WORK ITEM - Would you please output the records exactly as they appear below?

STUDY MATERIAL -
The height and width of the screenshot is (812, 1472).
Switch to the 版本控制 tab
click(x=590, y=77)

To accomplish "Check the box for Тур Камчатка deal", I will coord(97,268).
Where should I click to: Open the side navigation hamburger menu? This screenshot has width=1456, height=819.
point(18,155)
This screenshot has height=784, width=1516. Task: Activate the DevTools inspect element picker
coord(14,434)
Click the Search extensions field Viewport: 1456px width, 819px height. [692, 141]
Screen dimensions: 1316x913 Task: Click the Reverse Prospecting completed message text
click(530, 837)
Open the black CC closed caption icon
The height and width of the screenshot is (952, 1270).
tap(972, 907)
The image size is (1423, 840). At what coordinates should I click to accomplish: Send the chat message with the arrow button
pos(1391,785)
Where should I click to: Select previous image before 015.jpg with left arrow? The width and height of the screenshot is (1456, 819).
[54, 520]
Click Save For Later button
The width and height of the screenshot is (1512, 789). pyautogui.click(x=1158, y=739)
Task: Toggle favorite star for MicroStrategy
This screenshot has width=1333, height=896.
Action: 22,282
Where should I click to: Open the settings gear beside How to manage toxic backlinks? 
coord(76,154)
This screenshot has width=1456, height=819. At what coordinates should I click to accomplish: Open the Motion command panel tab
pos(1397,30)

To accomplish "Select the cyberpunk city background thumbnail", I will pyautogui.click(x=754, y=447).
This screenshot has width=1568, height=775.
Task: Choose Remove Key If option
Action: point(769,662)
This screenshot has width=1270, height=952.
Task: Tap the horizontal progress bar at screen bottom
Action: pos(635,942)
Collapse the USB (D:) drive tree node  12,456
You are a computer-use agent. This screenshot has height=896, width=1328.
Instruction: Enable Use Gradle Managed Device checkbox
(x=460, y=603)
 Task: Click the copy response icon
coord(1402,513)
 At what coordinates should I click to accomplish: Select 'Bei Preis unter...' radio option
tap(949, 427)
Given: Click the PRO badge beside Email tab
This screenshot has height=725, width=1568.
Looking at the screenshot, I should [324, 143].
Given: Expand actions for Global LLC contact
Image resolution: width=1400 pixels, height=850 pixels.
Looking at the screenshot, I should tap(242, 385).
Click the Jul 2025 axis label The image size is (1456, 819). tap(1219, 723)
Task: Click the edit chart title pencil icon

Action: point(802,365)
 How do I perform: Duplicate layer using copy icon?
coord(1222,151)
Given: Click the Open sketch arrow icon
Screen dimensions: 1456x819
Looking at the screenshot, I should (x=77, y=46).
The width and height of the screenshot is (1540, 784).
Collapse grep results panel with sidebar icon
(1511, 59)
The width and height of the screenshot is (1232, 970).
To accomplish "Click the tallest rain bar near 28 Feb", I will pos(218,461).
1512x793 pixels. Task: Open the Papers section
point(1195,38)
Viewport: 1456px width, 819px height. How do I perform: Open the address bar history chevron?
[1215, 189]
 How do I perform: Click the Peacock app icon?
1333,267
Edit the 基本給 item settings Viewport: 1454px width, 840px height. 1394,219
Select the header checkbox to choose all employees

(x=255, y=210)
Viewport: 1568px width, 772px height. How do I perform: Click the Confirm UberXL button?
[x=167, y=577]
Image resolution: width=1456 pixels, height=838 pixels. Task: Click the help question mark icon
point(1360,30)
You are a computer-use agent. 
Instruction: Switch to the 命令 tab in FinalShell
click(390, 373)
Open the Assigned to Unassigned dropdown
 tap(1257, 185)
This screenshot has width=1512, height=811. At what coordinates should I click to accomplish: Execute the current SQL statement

RESPONSE TO THE TASK -
The height and width of the screenshot is (812, 1472).
Switch to the 版本控制 tab
click(x=590, y=77)

To accomplish "Check the box for Тур Камчатка deal", I will coord(97,268).
Where should I click to: Open the side navigation hamburger menu? This screenshot has width=1456, height=819.
point(18,155)
This screenshot has height=784, width=1516. Task: Activate the DevTools inspect element picker
coord(14,434)
Click the Search extensions field Viewport: 1456px width, 819px height. [692, 141]
Screen dimensions: 1316x913 Task: Click the Reverse Prospecting completed message text
click(530, 837)
Open the black CC closed caption icon
The height and width of the screenshot is (952, 1270).
tap(972, 907)
The image size is (1423, 840). At what coordinates should I click to accomplish: Send the chat message with the arrow button
pos(1391,785)
Where should I click to: Select previous image before 015.jpg with left arrow? The width and height of the screenshot is (1456, 819).
[54, 520]
Click Save For Later button
The width and height of the screenshot is (1512, 789). pyautogui.click(x=1158, y=739)
Task: Toggle favorite star for MicroStrategy
This screenshot has width=1333, height=896.
Action: 22,282
Where should I click to: Open the settings gear beside How to manage toxic backlinks? 
coord(76,154)
This screenshot has width=1456, height=819. At what coordinates should I click to accomplish: Open the Motion command panel tab
pos(1397,30)

To accomplish "Select the cyberpunk city background thumbnail", I will pyautogui.click(x=754, y=447).
This screenshot has width=1568, height=775.
Task: Choose Remove Key If option
Action: point(769,662)
This screenshot has width=1270, height=952.
Task: Tap the horizontal progress bar at screen bottom
Action: pos(635,942)
Collapse the USB (D:) drive tree node  12,456
You are a computer-use agent. This screenshot has height=896, width=1328.
Instruction: Enable Use Gradle Managed Device checkbox
(x=460, y=603)
 Task: Click the copy response icon
coord(1402,513)
 At what coordinates should I click to accomplish: Select 'Bei Preis unter...' radio option
tap(949, 427)
Given: Click the PRO badge beside Email tab
This screenshot has height=725, width=1568.
Looking at the screenshot, I should [324, 143].
Given: Expand actions for Global LLC contact
Image resolution: width=1400 pixels, height=850 pixels.
Looking at the screenshot, I should tap(242, 385).
Click the Jul 2025 axis label The image size is (1456, 819). tap(1219, 723)
Task: Click the edit chart title pencil icon

Action: point(802,365)
 How do I perform: Duplicate layer using copy icon?
coord(1222,151)
Given: Click the Open sketch arrow icon
Screen dimensions: 1456x819
Looking at the screenshot, I should (x=77, y=46).
The width and height of the screenshot is (1540, 784).
Collapse grep results panel with sidebar icon
(1511, 59)
The width and height of the screenshot is (1232, 970).
To accomplish "Click the tallest rain bar near 28 Feb", I will pos(218,461).
1512x793 pixels. Task: Open the Papers section
point(1195,38)
Viewport: 1456px width, 819px height. How do I perform: Open the address bar history chevron?
[1215, 189]
 How do I perform: Click the Peacock app icon?
1333,267
Edit the 基本給 item settings Viewport: 1454px width, 840px height. 1394,219
Select the header checkbox to choose all employees

(x=255, y=210)
Viewport: 1568px width, 772px height. How do I perform: Click the Confirm UberXL button?
[x=167, y=577]
Image resolution: width=1456 pixels, height=838 pixels. Task: Click the help question mark icon
point(1360,30)
You are a computer-use agent. 
Instruction: Switch to the 命令 tab in FinalShell
click(390, 373)
Open the Assigned to Unassigned dropdown
 tap(1257, 185)
This screenshot has width=1512, height=811. At what coordinates should I click to accomplish: Execute the current SQL statement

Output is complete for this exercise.